2

I'm using intrinsics to optimize a program of mine. But now I would like to sum the four elements that are in a __m128 vector in order to compare the result to a floating point value. For instance, let's say I have this 128 bits vector : {a, b c, d}. How can I compare a+b+c+d to e, where e is of type float ?
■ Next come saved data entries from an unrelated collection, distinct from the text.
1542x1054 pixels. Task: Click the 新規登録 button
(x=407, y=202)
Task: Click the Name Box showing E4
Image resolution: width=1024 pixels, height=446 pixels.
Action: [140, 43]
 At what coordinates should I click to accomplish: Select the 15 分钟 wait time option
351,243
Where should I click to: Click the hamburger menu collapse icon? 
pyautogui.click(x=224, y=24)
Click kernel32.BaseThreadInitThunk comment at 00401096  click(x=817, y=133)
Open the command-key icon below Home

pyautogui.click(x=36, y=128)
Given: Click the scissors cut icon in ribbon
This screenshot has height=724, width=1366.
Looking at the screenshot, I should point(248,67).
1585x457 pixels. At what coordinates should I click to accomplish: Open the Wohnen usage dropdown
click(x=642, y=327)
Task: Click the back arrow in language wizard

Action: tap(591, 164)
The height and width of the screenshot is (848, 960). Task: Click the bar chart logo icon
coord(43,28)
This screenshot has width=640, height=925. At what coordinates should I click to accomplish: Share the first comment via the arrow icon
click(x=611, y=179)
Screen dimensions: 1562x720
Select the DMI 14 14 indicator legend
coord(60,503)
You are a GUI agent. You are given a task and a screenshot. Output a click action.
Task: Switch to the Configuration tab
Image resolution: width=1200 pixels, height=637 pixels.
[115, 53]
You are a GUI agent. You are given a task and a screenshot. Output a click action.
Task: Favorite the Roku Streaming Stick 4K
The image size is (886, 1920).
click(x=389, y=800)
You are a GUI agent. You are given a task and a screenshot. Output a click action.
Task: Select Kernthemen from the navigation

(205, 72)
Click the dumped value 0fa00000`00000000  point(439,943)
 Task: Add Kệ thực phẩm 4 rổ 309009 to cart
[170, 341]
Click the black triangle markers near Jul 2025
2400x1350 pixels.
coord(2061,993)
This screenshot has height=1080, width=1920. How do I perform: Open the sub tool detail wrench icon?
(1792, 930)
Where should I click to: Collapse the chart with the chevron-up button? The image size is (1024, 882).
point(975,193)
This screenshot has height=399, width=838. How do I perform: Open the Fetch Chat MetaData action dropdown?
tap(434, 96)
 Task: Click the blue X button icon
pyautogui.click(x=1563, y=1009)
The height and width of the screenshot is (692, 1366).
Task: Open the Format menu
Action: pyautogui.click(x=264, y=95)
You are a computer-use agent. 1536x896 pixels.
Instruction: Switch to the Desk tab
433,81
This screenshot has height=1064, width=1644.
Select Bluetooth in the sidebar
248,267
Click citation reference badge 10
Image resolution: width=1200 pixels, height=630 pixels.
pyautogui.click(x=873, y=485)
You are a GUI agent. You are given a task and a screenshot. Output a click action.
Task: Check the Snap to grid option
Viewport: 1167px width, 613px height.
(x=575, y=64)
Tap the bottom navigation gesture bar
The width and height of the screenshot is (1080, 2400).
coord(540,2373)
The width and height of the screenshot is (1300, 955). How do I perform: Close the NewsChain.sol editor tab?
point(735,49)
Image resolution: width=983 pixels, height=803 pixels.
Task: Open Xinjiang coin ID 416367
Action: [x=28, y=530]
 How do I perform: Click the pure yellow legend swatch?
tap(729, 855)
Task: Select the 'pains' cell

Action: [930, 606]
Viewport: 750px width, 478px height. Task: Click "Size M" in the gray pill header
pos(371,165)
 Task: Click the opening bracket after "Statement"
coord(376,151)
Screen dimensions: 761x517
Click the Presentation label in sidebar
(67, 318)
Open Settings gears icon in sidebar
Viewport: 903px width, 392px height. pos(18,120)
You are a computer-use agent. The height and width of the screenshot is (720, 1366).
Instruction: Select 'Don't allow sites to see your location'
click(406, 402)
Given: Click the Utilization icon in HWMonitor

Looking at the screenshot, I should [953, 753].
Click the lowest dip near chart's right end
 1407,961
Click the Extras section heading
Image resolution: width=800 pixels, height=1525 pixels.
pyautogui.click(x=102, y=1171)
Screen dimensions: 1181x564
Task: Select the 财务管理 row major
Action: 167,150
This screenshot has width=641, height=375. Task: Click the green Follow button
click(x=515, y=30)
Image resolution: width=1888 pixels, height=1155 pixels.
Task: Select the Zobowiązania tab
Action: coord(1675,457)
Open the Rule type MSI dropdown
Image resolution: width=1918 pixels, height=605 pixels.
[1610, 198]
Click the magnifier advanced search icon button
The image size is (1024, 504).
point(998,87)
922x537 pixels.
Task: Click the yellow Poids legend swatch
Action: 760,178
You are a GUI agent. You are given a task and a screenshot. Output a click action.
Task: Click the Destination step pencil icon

Does SSE2 or SSE3 provide a way to do that simply or do you have any code snippet that could help me ? Thanks !

Merkil
  • 23
  • 3
  • You could do that in SSE3 with two HADDPS's, but that's not very fast. Where does this vector come from? Can whatever calculates it be rearranged such that a horizontal addition could be avoided? – harold Apr 15 '12 at 16:14
  • Well I must compare (a*a + b*b) and 4.0. To do this, I've stored a and b in a __m128 vector, such as vec = {a, b, UNUSED, UNUSED}. I obtain {a², b², X, X} by doing square = _mm_mul_ps(vec, vec). And now, I'm searching for a way to get a² + b² so that I can compare it to 4.0. That's certainly not optimal, so if you have any advice, it would be much appreciated :) – Merkil Apr 15 '12 at 16:30
  • I don't have SSE4 support on my processor, sorry. – Merkil Apr 15 '12 at 16:52
  • That's a shame, DPPS was a real good fit for this problem. Ok, I'll have to think about it. – harold Apr 15 '12 at 16:53

1 Answers1

1

The best I can up with is this:

; assumes    xmm0 = [0, B, 0, A] or similar
mulps xmm0,xmm0   ; [0, B*B, 0, A*A]
xorps xmm1,xmm1
movhlps xmm1,xmm0 ; [0, 0, 0, B * B]
addps xmm0,xmm1   ; [0, 0, 0, A * A + B * B]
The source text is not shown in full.